▶ **Goal**:
Express the part of the items that opens with the line containing "How do I perform: Open the Notifications" and closes with the line containing "Screen dimensions: 1313x1205" as a JSON list of strings, one string per line, omitting any blank lines.
───── Records
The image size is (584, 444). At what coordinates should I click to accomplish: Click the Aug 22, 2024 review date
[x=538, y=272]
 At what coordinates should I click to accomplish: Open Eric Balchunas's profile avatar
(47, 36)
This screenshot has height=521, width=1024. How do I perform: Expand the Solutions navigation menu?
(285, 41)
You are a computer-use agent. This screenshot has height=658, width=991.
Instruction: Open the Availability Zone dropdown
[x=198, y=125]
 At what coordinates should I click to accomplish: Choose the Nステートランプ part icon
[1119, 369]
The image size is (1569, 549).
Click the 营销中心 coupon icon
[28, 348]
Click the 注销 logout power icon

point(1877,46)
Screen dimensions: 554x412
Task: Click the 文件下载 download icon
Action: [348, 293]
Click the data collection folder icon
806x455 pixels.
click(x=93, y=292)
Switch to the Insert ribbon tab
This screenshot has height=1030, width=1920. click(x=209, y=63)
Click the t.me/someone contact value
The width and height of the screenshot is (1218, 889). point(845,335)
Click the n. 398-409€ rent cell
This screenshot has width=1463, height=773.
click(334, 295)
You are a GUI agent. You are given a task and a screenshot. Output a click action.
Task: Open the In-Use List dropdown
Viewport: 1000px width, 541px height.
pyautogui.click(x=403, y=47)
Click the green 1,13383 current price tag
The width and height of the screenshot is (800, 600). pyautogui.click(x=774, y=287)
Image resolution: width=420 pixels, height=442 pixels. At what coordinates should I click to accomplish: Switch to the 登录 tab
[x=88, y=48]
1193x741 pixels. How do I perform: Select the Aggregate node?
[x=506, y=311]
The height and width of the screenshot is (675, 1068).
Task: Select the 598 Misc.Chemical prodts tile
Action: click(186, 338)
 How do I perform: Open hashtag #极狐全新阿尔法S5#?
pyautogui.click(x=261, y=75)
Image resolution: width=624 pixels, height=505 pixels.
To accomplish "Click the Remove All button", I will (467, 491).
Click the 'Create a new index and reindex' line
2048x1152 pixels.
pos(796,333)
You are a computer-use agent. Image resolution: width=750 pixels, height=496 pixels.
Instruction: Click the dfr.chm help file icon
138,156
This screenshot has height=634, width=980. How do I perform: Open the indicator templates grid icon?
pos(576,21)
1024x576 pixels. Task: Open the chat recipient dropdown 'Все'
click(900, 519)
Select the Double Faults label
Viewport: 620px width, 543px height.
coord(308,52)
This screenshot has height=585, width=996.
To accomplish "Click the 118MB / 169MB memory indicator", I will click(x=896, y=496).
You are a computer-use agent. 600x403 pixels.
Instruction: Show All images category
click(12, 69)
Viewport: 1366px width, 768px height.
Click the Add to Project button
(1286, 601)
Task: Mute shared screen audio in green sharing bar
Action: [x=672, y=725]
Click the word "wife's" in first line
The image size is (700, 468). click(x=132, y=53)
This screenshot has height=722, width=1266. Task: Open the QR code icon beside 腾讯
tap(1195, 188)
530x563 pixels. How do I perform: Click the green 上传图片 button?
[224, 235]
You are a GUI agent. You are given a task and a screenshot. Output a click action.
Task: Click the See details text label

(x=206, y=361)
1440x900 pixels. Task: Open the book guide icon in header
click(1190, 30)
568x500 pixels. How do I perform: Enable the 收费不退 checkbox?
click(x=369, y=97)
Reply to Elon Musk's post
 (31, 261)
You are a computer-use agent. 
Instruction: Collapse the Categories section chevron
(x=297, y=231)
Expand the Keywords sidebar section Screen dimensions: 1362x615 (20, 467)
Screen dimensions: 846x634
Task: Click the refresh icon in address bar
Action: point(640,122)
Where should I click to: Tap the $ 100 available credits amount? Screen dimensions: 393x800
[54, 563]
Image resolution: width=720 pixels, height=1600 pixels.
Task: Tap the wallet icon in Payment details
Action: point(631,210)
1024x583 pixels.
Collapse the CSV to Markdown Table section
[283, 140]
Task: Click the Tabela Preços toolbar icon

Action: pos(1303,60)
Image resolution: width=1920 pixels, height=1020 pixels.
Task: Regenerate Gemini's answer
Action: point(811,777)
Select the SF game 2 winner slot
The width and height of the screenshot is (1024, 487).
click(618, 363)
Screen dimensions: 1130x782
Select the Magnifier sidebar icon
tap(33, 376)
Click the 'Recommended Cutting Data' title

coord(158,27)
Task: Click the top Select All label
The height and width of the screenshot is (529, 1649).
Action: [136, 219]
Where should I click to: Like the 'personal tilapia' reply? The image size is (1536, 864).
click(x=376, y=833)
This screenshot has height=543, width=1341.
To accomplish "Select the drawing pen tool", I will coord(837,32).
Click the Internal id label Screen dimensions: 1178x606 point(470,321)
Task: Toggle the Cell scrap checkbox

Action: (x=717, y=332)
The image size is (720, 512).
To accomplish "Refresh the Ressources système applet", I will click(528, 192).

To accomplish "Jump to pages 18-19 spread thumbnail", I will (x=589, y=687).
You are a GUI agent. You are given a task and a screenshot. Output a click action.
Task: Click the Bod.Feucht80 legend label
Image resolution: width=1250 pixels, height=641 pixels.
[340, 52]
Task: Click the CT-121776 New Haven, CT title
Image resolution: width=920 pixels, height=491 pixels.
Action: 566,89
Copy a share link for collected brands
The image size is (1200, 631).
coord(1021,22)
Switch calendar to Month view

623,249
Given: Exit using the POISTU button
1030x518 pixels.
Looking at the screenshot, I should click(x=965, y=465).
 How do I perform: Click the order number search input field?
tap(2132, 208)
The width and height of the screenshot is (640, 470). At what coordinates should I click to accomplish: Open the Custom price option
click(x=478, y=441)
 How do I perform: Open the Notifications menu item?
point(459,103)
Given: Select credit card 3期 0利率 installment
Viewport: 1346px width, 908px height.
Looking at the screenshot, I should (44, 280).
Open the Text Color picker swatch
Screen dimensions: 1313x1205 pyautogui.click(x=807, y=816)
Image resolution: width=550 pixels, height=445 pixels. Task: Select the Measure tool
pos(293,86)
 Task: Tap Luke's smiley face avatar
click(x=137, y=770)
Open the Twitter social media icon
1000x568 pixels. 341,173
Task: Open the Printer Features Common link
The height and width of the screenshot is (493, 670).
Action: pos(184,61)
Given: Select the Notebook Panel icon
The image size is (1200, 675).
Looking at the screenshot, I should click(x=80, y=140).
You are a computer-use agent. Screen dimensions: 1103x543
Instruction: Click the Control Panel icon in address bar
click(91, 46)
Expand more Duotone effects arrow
──────────
▶ **Exercise output**:
[
  " How do I perform: Open the Notifications menu item?",
  "point(459,103)",
  "Given: Select credit card 3期 0利率 installment",
  "Viewport: 1346px width, 908px height.",
  "Looking at the screenshot, I should (44, 280).",
  "Open the Text Color picker swatch",
  "Screen dimensions: 1313x1205 pyautogui.click(x=807, y=816)"
]